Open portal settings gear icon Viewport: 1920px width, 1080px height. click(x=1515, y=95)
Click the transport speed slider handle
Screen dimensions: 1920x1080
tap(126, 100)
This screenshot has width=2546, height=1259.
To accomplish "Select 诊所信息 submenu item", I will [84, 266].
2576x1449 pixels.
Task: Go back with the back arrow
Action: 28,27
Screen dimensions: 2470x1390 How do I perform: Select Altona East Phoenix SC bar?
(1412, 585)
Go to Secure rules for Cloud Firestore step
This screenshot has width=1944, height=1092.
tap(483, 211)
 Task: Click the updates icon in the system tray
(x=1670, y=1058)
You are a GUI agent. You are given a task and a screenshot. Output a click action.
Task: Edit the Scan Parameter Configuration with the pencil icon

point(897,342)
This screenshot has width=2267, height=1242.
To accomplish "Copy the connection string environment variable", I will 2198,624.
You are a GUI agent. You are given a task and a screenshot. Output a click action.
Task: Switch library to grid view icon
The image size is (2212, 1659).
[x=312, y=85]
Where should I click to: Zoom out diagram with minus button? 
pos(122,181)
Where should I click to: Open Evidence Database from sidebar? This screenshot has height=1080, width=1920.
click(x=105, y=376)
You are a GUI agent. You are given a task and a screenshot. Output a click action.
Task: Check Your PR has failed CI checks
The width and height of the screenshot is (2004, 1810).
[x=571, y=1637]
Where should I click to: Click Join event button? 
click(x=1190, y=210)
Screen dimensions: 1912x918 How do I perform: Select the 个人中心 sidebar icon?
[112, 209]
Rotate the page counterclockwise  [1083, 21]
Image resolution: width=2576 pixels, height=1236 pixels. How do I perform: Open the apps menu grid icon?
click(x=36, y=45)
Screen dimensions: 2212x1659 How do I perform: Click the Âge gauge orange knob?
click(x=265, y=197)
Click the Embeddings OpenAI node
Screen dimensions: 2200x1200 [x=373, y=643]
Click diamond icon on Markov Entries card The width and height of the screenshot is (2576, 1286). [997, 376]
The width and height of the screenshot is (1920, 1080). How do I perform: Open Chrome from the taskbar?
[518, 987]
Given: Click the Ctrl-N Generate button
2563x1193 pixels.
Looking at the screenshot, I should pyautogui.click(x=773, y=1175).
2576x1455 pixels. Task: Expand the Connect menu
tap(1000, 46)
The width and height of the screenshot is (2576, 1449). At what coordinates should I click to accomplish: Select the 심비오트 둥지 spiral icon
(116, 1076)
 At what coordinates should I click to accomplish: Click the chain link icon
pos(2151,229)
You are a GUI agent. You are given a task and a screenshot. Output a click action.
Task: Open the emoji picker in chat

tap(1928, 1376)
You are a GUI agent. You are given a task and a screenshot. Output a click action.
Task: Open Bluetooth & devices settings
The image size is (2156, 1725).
#####
[Exercise goal]
Without altering a single character, write out every record above.

[Result below]
Open portal settings gear icon Viewport: 1920px width, 1080px height. click(x=1515, y=95)
Click the transport speed slider handle
Screen dimensions: 1920x1080
tap(126, 100)
This screenshot has width=2546, height=1259.
To accomplish "Select 诊所信息 submenu item", I will [84, 266].
2576x1449 pixels.
Task: Go back with the back arrow
Action: 28,27
Screen dimensions: 2470x1390 How do I perform: Select Altona East Phoenix SC bar?
(1412, 585)
Go to Secure rules for Cloud Firestore step
This screenshot has width=1944, height=1092.
tap(483, 211)
 Task: Click the updates icon in the system tray
(x=1670, y=1058)
You are a GUI agent. You are given a task and a screenshot. Output a click action.
Task: Edit the Scan Parameter Configuration with the pencil icon

point(897,342)
This screenshot has width=2267, height=1242.
To accomplish "Copy the connection string environment variable", I will 2198,624.
You are a GUI agent. You are given a task and a screenshot. Output a click action.
Task: Switch library to grid view icon
The image size is (2212, 1659).
[x=312, y=85]
Where should I click to: Zoom out diagram with minus button? 
pos(122,181)
Where should I click to: Open Evidence Database from sidebar? This screenshot has height=1080, width=1920.
click(x=105, y=376)
You are a GUI agent. You are given a task and a screenshot. Output a click action.
Task: Check Your PR has failed CI checks
The width and height of the screenshot is (2004, 1810).
[x=571, y=1637]
Where should I click to: Click Join event button? 
click(x=1190, y=210)
Screen dimensions: 1912x918 How do I perform: Select the 个人中心 sidebar icon?
[112, 209]
Rotate the page counterclockwise  [1083, 21]
Image resolution: width=2576 pixels, height=1236 pixels. How do I perform: Open the apps menu grid icon?
click(x=36, y=45)
Screen dimensions: 2212x1659 How do I perform: Click the Âge gauge orange knob?
click(x=265, y=197)
Click the Embeddings OpenAI node
Screen dimensions: 2200x1200 [x=373, y=643]
Click diamond icon on Markov Entries card The width and height of the screenshot is (2576, 1286). [997, 376]
The width and height of the screenshot is (1920, 1080). How do I perform: Open Chrome from the taskbar?
[518, 987]
Given: Click the Ctrl-N Generate button
2563x1193 pixels.
Looking at the screenshot, I should pyautogui.click(x=773, y=1175).
2576x1455 pixels. Task: Expand the Connect menu
tap(1000, 46)
The width and height of the screenshot is (2576, 1449). At what coordinates should I click to accomplish: Select the 심비오트 둥지 spiral icon
(116, 1076)
 At what coordinates should I click to accomplish: Click the chain link icon
pos(2151,229)
You are a GUI agent. You are given a task and a screenshot. Output a click action.
Task: Open the emoji picker in chat

tap(1928, 1376)
You are a GUI agent. You are given a task and a screenshot. Output a click action.
Task: Open Bluetooth & devices settings
The image size is (2156, 1725).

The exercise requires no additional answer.